Click here:https://us-east-1.console.aws.amazon.com/iam/home

1.2.2 为LAMBDA服务创建一个角色

1.2.3 命名为 lambda_exec_role

1.2.4 检查role(不附加任何策略)

1.3 为 lambda_exec_role 创建一个策略

{
    "Version": "2012-10-17",
    "Statement": [
        {
            "Effect": "Allow",
            "Action": [
                "events:DeleteRule",
                "events:PutTargets",
                "events:DescribeRule",
                "events:ListRuleNamesByTarget",
                "events:EnableRule",
                "events:PutRule",
                "events:ListRules",
                "events:RemoveTargets",
                "events:ListTargetsByRule",
                "events:DisableRule",
                "lambda:ListFunctions",
                "lambda:AddPermission",
                "iam:PassRole"
            ],
            "Resource": "*"
        }
    ]
}

1.4 附加 lambda_exec_role_policy 到 lambda_exec_role

2.创建一个 lambda function

2.1 创建一个Lambda function使用python3.9

2.2 复制下面的代码到lambda 代码编辑框

请替换下面的值 rule_name cron_sec lambda_fc_name and lambda_fc_arn

这是要复制的代码

import os
import time
import boto3
from botocore.config import Config

lambda_client = boto3.client('lambda',config=Config(region_name=os.environ['AWS_REGION']))
event_client = boto3.client('events',config=Config(region_name=os.environ['AWS_REGION']))

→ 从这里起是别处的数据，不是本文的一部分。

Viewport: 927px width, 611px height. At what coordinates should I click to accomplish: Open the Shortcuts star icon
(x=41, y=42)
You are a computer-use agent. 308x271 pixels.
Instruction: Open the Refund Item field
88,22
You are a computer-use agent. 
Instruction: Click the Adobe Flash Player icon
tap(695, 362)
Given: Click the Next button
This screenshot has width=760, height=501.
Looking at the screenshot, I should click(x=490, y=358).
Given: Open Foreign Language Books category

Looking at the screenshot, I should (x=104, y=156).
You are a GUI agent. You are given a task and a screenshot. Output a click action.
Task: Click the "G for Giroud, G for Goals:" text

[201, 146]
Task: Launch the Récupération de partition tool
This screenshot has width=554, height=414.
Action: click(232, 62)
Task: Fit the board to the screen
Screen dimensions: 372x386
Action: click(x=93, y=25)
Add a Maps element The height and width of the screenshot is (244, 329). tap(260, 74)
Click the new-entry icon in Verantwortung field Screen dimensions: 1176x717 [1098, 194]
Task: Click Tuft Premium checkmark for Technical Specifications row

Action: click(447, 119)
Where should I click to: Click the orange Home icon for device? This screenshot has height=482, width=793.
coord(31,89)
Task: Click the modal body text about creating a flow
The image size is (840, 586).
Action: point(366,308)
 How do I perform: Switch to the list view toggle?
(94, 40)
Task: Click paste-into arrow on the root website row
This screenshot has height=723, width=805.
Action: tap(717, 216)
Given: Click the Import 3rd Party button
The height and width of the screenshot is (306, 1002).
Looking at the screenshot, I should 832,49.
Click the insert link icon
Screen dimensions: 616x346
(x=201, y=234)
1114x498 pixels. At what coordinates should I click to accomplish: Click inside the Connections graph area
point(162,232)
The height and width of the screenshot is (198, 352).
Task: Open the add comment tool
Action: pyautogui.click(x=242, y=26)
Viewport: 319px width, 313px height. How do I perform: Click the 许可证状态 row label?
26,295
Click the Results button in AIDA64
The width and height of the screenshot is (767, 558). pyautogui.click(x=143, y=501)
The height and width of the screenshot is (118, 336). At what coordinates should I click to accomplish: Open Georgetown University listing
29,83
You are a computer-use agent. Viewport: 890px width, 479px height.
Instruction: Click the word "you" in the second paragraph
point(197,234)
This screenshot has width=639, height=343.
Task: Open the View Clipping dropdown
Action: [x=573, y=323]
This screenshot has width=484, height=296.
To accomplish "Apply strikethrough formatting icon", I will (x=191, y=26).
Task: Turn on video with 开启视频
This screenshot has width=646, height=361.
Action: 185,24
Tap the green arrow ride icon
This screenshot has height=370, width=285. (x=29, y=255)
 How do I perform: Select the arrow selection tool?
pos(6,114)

def lambda_handler(event, context):
    rule_name = 'LeifengRule' # Define a var for rule_name
    cron_sec = 'cron(59 23 * * ? *)' # Define a var for cron
    lambda_fc_name = 'LeifengFC' # Define a var for lambda name
    lambda_fc_arn = 'arn:aws:lambda:us-east-1:xxxx:function:LeifengFC' # Here you need copy the lambda_fc_name function arn
    add_permission_role_arn = 'arn:aws:iam::xxxx:role/add_permission' # put create role ARN
    # use boto3 create a rule
    create_rule_resp = event_client.put_rule(
            Name=rule_name, # There put your rule name
            ScheduleExpression=cron_sec, # there put your cron
            State='ENABLED', # there set the rule state ENABLED or DISABLED
            EventBusName='default', # set eventbus ,I use default
            RoleArn=add_permission_role_arn
        )

    put_target_resp = event_client.put_targets(
            Rule=rule_name,
            Targets=[{
                'Id': lambda_fc_name,
                'Arn': lambda_fc_arn
            }]
        )

    # use if to determine the lambda_fc_arn weather '$' exists
    # if the '$' in lambda_fc_arn,just remove from $

    if '$' in lambda_fc_arn:
        lambda_fc_arn = lambda_fc_arn[:-8]
    add_lambda_permission = lambda_client.add_permission(
            FunctionName=lambda_fc_arn,
            StatementId=str(time.time())[-5:]+lambda_fc_name,
            Action='lambda:InvokeFunction',
            Principal='events.amazonaws.com',
            SourceArn=create_rule_resp['RuleArn']
        )

If this article can help you, I will be very happy,Thank you ,have a nice day!